350 collaborateurs, 70 millions de chiffre d’affaires, une soixantaine de boutiques dans le monde : Fusalp incarne avec succès le savoir-faire français dans le domaine de la mode.

Décideurs. Pouvez-vous présenter votre parcours ?

Sophie Lacoste-Dournel. Après l’obtention de mon master en sciences de gestion, j’ai d’abord intégré une banque londonienne. Très vite pourtant, j’ai quitté l’univers feutré des institutions financières pour les planches. Parallèlement, j’ai fait mes premiers pas sur scène et dans l’entreprise familiale Lacoste. J’ai eu la chance de siéger à différents boards jusqu’en 2012, année de vente de la société. Deux ans plus tard, mon frère, ma belle-sœur et moi-même rachetions la marque Fusalp.

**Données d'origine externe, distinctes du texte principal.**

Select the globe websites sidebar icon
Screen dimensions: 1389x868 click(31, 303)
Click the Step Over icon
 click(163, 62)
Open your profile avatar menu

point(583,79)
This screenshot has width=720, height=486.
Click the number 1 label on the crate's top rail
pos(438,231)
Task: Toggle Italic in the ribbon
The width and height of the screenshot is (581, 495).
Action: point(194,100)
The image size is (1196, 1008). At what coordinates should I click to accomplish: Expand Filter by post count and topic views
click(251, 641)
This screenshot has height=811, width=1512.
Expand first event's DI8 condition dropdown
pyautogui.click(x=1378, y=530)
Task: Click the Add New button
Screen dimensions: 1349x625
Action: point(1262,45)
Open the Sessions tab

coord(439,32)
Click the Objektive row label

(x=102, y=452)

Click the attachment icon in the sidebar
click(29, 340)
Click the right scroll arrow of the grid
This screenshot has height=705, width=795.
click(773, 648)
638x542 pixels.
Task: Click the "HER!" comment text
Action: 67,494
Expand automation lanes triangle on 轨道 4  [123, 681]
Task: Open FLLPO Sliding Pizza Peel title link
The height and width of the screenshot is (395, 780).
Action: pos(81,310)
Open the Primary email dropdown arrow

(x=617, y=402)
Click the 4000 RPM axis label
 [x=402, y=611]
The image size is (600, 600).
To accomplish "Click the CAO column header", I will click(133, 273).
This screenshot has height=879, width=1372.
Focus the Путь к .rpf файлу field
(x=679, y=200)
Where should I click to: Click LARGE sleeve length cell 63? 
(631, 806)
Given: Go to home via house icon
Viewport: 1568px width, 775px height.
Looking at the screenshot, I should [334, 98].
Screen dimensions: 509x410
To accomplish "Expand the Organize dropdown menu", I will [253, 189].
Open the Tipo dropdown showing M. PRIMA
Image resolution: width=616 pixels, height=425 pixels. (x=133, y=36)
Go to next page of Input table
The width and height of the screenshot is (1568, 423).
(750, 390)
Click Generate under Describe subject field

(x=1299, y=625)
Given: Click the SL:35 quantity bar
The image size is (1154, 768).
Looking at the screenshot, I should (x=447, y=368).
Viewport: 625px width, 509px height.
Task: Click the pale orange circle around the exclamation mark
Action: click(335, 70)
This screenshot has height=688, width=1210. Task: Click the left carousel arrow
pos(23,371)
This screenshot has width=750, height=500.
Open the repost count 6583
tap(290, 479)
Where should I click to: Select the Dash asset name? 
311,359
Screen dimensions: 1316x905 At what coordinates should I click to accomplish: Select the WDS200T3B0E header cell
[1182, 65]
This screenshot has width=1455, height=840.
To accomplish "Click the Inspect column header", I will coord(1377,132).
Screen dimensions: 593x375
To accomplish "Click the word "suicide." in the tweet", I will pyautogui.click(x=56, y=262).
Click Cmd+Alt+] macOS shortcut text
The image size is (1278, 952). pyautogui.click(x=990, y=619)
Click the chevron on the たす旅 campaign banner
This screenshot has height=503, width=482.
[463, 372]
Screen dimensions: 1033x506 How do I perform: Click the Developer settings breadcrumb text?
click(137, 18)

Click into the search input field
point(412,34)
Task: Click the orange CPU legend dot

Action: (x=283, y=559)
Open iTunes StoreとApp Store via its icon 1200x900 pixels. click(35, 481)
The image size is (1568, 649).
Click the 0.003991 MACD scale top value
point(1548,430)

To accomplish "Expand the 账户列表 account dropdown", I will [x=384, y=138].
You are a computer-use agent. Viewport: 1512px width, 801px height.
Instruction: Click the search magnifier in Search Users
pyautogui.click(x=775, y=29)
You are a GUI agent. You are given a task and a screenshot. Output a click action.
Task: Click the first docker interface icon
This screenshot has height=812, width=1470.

Quelle était la stratégie derrière cette opération ?

En découvrant la marque, nous avons tout de suite perçu l’immense potentiel encore inexploité. Il y avait un créneau à prendre sur le segment du style croisé à la technicité, alliant confort et élégance. L’identité différenciante de la marque nous a séduits, et ses racines savoyardes, proches de celles de notre famille, ont achevé de nous convaincre. C’était une évidence.

Comment vous démarquez-vous sur un terrain si compétitif ?

Notre positionnement nous expose naturellement à être copiés, alors le meilleur moyen de nous protéger est d’innover. Ma belle-sœur, Mathilde Lacoste, est la directrice artistique. Elle est la garante de l’esprit Fusalp en matière de style. Notre laboratoire de recherche & développement réalise plus de 10000 tests par an afin de tenir la promesse de qualité de la marque tout en renouvelant les modèles.

"Notre positionnement nous expose naturellement à être copiés, alors le meilleur moyen de nous protéger est d’innover"

Être une entreprise familiale est-il un atout face à la concurrence ?

Travailler en famille est avant tout un plaisir, mais c’est aussi une manière de se projeter à moyen terme, de garder la tête froide et de penser collectif. C’est une grande chance d’entreprendre à plusieurs, surtout s’il y a des coups durs à surmonter. Notre capital compte également des personnes extérieures à la famille, dont un fonds d’investissement. Cela nous challenge autant que nous soutient dans notre développement, notamment aux États-Unis.

Vous avez ouvert trois boutiques il y a deux ans aux États-Unis. Où s’écrit la suite de l’histoire de Fusalp ?

Nous concentrons aujourd’hui nos efforts sur le marché américain, où nous venons de signer avec un agent de premier plan pour développer notre présence dans tous les grands magasins. Parallèlement, nous travaillons sur l’Asie, plus précisément le Japon et la Corée du Sud, en misant sur le soft power, en nous faisant connaître et en étant présents dans les enseignes multimarques. 50 % de notre chiffre d’affaires est réalisé sur notre collection de mode urbaine, mais l’activité reste très hivernale ; 75 % de notre CA se fait sur quatre mois. L’enjeu est également de développer des intersaisons beaucoup plus étoffées.